– Друг ты мой сердешный, пьян я? Скажи мне правду, пьян я? – приставал он к сидевшему рядом Толстому.

– Пьян, пьян! – согласился Толстой.

– Ну, вот то-то и есть,-заплетающимся языком продолжал царевич. – Мне ведь что? Покуда чарки не выпил, так его и хоть бы и век не было. А как выпил одну, то и пропал. Сколько ни подноси, не откажусь. Хорошо еще, что я во хмелю-то угож…

Он захихикал пьяным смешком и вдруг посмотрел на отца.

– Батя, а, батя!. Что ты такой скучный? Поди-ка сюда, выпьем вместе. Я тебе спою песенку. Веселее будет, право!

Улыбнулся отцу, и в этой улыбке было прежнее, милое, детское.

«Совсем дурачок, блаженненький! Ну, как такого казнить?» – подумал Петр, и вдруг дикая, страшная, лютая жалость вгрызлась ему в сердце, как зверь.

Он отвернулся и сделал вид, что слушает Феофана, который говорил ему об учреждении Св. Синода. Но ничего не слышал. Наконец, подозвал денщика, велел подавать лошадей, чтобы тотчас ехать в Петербург, и в ожидании опять пошел бродить, скучный, трезвый между пьяными.
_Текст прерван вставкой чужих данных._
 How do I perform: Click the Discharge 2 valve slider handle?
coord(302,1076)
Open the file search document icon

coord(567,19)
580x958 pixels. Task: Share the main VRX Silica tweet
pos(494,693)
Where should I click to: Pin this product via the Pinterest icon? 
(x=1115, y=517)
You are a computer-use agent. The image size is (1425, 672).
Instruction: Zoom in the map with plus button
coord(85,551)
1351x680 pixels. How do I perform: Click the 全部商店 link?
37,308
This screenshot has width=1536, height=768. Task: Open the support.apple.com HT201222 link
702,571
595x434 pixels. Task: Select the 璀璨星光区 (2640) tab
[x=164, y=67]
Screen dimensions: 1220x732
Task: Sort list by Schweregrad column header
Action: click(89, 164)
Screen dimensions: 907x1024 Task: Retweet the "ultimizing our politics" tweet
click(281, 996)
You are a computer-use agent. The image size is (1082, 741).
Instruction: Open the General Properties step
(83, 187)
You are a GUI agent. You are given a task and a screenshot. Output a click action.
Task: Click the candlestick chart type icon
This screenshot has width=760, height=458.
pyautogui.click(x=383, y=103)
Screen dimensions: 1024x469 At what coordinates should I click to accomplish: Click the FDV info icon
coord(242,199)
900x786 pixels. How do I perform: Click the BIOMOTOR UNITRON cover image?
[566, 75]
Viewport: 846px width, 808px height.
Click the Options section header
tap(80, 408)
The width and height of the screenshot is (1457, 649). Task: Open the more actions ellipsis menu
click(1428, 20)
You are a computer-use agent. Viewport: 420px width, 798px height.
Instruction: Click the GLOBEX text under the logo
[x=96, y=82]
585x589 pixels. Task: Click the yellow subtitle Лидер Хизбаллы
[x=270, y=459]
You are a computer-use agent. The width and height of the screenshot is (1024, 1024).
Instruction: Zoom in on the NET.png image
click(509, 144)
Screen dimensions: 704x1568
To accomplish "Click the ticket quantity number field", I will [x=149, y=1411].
Сам того не замечая – словно какая-то сила влекла их друг к другу – подошел к царевичу, присел рядом за стол и снова отвернулся от него, притворился, что занят беседою с князем Яковом Долгоруким.

– Батя, а, батя! – тихонько до ронулся царевич до руки отца. – Да что ты такой скучный? Аль он тебя обижает? Осиновый кол ему в горло – и делу конец!..

– Кто он? – обернулся Петр к сыну.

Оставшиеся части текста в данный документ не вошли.